As TechCrunch points out, TBC had promised that “Tesla Autonomous Electric Vehicles (AEVs) will carry passengers in express, underground tunnels to three underground stations.”

But in emails between TBC president Steve Davis and Clark County Department of Building & Fire Prevention, the TBC boss admits that even if the Teslas did begin using their driver assistance technologies in the Loop, they still wouldn’t be autonomous.

“These are not ‘autonomous’ nor ‘self-driving’ vehicles,” Davis wrote in an email seen by TechCrunch that clarified the abilities of Tesla’s Autopilot system.
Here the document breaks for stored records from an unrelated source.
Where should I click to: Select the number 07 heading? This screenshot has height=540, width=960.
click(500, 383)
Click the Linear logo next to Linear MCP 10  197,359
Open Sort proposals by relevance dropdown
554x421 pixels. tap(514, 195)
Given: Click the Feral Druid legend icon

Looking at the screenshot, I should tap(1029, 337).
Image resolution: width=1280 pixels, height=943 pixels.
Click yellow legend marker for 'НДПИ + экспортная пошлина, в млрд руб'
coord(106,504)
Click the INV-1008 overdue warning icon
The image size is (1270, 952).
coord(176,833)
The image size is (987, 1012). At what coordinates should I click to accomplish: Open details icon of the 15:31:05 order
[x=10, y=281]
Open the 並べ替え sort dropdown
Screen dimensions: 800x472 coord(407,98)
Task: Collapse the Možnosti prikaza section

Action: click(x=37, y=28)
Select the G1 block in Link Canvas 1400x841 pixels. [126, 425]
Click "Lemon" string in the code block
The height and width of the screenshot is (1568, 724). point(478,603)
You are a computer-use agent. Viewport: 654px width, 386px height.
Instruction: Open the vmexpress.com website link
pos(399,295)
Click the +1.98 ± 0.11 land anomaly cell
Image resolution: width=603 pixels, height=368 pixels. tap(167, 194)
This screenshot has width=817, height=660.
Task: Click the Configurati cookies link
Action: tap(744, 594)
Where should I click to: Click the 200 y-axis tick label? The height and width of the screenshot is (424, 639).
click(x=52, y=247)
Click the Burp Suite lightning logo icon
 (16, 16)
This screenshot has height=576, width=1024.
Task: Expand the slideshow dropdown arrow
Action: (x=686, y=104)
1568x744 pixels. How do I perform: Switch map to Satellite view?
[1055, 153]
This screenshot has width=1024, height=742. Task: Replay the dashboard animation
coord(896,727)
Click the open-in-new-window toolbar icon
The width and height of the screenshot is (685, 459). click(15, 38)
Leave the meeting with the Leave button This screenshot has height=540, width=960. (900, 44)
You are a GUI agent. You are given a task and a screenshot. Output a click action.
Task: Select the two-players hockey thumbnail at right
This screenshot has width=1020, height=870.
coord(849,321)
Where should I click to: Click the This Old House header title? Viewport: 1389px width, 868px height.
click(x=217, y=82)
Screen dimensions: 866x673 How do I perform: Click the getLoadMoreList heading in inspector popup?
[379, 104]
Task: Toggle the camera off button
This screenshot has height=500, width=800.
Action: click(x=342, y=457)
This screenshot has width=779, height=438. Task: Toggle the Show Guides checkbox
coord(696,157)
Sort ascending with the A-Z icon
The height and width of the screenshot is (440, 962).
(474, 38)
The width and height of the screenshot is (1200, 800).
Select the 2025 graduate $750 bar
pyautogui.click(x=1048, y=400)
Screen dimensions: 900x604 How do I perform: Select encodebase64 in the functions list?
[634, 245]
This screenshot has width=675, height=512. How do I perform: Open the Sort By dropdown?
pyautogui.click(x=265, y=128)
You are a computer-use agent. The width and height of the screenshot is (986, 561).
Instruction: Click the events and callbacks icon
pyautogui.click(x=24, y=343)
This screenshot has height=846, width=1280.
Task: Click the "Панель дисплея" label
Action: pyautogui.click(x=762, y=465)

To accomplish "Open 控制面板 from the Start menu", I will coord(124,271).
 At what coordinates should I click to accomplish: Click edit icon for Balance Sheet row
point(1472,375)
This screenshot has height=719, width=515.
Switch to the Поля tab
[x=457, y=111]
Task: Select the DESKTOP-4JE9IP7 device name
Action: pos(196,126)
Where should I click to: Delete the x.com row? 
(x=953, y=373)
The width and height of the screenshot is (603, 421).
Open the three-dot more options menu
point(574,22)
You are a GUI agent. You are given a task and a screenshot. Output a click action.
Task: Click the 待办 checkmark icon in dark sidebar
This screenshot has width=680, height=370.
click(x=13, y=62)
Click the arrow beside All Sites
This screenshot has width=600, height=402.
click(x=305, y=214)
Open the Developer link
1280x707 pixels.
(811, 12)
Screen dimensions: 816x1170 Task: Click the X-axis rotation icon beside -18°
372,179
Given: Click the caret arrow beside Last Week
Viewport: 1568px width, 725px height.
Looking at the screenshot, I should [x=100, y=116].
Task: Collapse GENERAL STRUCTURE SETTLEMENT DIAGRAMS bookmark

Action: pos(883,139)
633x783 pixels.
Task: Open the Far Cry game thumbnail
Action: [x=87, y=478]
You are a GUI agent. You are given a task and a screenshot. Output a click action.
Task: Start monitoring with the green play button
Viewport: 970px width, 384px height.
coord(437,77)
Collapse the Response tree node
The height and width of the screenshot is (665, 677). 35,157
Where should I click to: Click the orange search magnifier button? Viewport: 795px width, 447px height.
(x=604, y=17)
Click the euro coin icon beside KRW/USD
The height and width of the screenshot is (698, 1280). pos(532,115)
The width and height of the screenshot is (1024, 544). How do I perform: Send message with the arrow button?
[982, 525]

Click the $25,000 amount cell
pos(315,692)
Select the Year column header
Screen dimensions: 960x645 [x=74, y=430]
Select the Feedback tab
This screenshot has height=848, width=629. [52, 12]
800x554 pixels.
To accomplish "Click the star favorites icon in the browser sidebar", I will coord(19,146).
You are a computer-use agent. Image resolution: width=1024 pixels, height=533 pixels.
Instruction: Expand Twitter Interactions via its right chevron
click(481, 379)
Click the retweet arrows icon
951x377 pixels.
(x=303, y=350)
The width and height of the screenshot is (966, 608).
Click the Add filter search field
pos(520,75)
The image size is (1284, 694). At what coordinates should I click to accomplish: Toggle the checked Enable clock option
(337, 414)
Autopilot is currently being investigated by U.S. safety regulators after a serious of crashes.

But even if the Tesla could be made to operate in the loop autonomously, it seems that they’d be obligated to have a driver behind the wheel anyway to assist passengers in the event of an emergency.

Another legal requirement may mean June’s intruder vehicle isn’t the last non-Tesla to make an appearance in the Loop’s tunnels. The Loop must comply with the Americans with Disabilities Act (ADA), and as Tesla does not build a vehicle suitable for carrying disabled user, the TBC has been forced to buy a wheelchair-friendly low-speed electric vehicle TechCrunch believes could be a Tropos Motors Able.